In a decision reminiscent of the Dallas Court of Appeals’ pronouncement that a tornado is not a windstorm, the Texas Supreme Court has granted the City of San Antonio’s petition for review of a San Antonio Court of Appeals decision that (mind-bogglingly) held that a jogger in a 5K in downtown San Antonio was not “recreating” within the meaning of the Recreational Use Statute.

The City of San Antonio v. Nadine Realme (No. 24-0864; granted June 13, 2025) arose from injuries suffered by Plaintiff when she tripped over a metal object while running in 5K race in downtown San Antonio. She sued the City alleging negligence and gross negligence. The City filed a plea to the jurisdiction under the Tort Claims Act, which the trial court denied. In its initial appeal to the court of appeals, the court affirmed the trial court order and declined to address the City’s claim for immunity based on the Recreational Use Statute (RUS). On remand, the City filed another plea to the jurisdiction based on the RUS. Again, the trial court denied the motion. And again, the City appealed.

In an opinion by Justice Watkins, the City affirmed.
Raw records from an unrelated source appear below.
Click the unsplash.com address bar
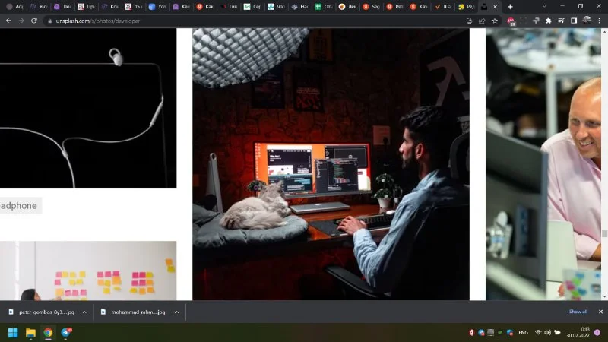 [228, 21]
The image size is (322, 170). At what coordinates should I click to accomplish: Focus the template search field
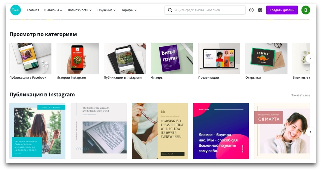pos(205,10)
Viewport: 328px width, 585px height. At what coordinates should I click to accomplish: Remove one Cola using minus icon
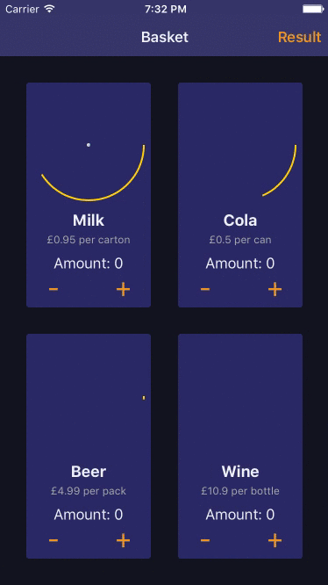tap(205, 289)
At issue was the application of the RUS (§ 75.002(f), CPRC), which provides that “if a person enters premises owned, operated, or maintained by a governmental unit and engages in recreation on those premises, the governmental unit does not owe to the person a greater duty of care than is owed to a trespasser on the premises.” If the RUS applies, consequently, a plaintiff has to raise a fact issue as to the unit’s gross negligence, malicious intent, or bad faith in order to get over the jurisdictional hurdle. The question before the court was whether running a 5K constituted “recreation” under the statute.
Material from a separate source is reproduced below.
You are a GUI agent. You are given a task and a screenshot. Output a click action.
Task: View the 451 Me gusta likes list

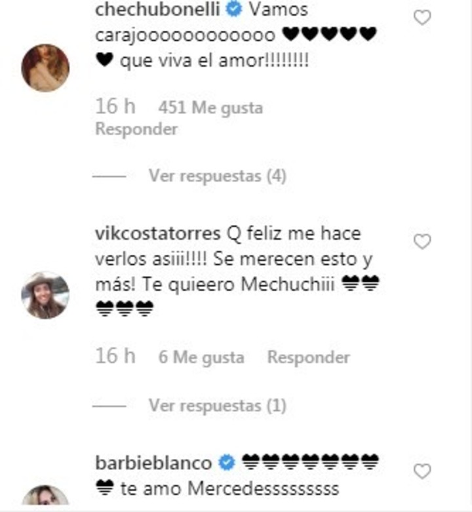(210, 108)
As defined by § 75.001(3), CPRC, “recreation” includes hunting, fishing, swimming, boating, camping, picnicking, hiking, pleasure driving, nature study, cave exploration, waterskiing and water sports, bicycling, disc golf, dog-walking, radio control flying, and rock climbing. The court found no evidence that Plaintiff’s “running, jogging, or walking during the 5K race was directly associated with any of the statutorily identified forms of recreation.” (It should be pointed out that the statute states that “recreation” means an activity “such as” the above list. It is not expressly limited to the listed items.) Rejecting the City’s argument that running, jogging, or walking fell within § 75.003(3)(L), a catchall provision covering “any other activity associated with enjoying nature or the outdoors,” the court found “no authority expressly holding that all outdoor running, jogging, and walking is included in the statutory definition of “recreation.” The court, however, acknowledged that running, jogging, and walking are commonly defined as “recreation.”

Just between us, we think this is one of the most tortured and backwards-reasoned opinions we have seen in a long time. Although the City cited numerous cases appearing to include running and walking within the ambit of the statute, the court took great pains to distinguish them all. Also along these lines, the court seemed perfectly happy to consider Plaintiff’s “day-to-day runs through downtown San Antonio” as recreational under the statute, but “not her participation in the 5K race that led to her injury.” Perhaps it would have been better for the court to skip the circumlocution and simply stick with the position that because the statute doesn’t specifically list those activities, it shouldn’t go beyond it (never mind that the statute expressly states that the list is not exclusive).

SCOTX has not yet scheduled oral argument.